Stored items
*** Block opens ***
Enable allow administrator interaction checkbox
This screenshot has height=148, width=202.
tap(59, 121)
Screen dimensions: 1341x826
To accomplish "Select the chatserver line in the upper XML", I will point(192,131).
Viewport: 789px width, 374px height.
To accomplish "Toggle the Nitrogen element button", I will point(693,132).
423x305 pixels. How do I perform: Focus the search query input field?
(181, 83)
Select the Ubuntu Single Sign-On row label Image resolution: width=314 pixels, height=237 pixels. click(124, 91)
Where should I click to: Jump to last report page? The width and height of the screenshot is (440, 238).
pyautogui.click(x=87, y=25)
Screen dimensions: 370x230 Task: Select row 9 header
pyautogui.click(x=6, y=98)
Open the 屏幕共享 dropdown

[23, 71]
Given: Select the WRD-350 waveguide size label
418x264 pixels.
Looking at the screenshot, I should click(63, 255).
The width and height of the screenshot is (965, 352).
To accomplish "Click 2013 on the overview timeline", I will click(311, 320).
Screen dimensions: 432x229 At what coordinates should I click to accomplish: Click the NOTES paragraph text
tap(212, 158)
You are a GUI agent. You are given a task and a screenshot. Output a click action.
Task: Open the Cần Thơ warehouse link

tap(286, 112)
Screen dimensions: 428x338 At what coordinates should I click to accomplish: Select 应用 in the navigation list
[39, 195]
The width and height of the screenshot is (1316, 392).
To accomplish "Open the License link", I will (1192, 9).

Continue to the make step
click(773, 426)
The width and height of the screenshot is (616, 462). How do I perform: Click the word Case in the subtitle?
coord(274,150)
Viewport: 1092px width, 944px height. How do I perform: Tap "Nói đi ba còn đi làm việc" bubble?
*** Block closes ***
» What the exercise asks
Restate the data exactly, keeping every line intact.

» Response area
Enable allow administrator interaction checkbox
This screenshot has height=148, width=202.
tap(59, 121)
Screen dimensions: 1341x826
To accomplish "Select the chatserver line in the upper XML", I will point(192,131).
Viewport: 789px width, 374px height.
To accomplish "Toggle the Nitrogen element button", I will point(693,132).
423x305 pixels. How do I perform: Focus the search query input field?
(181, 83)
Select the Ubuntu Single Sign-On row label Image resolution: width=314 pixels, height=237 pixels. click(124, 91)
Where should I click to: Jump to last report page? The width and height of the screenshot is (440, 238).
pyautogui.click(x=87, y=25)
Screen dimensions: 370x230 Task: Select row 9 header
pyautogui.click(x=6, y=98)
Open the 屏幕共享 dropdown

[23, 71]
Given: Select the WRD-350 waveguide size label
418x264 pixels.
Looking at the screenshot, I should click(63, 255).
The width and height of the screenshot is (965, 352).
To accomplish "Click 2013 on the overview timeline", I will click(311, 320).
Screen dimensions: 432x229 At what coordinates should I click to accomplish: Click the NOTES paragraph text
tap(212, 158)
You are a GUI agent. You are given a task and a screenshot. Output a click action.
Task: Open the Cần Thơ warehouse link

tap(286, 112)
Screen dimensions: 428x338 At what coordinates should I click to accomplish: Select 应用 in the navigation list
[39, 195]
The width and height of the screenshot is (1316, 392).
To accomplish "Open the License link", I will (1192, 9).

Continue to the make step
click(773, 426)
The width and height of the screenshot is (616, 462). How do I perform: Click the word Case in the subtitle?
coord(274,150)
Viewport: 1092px width, 944px height. How do I perform: Tap "Nói đi ba còn đi làm việc" bubble?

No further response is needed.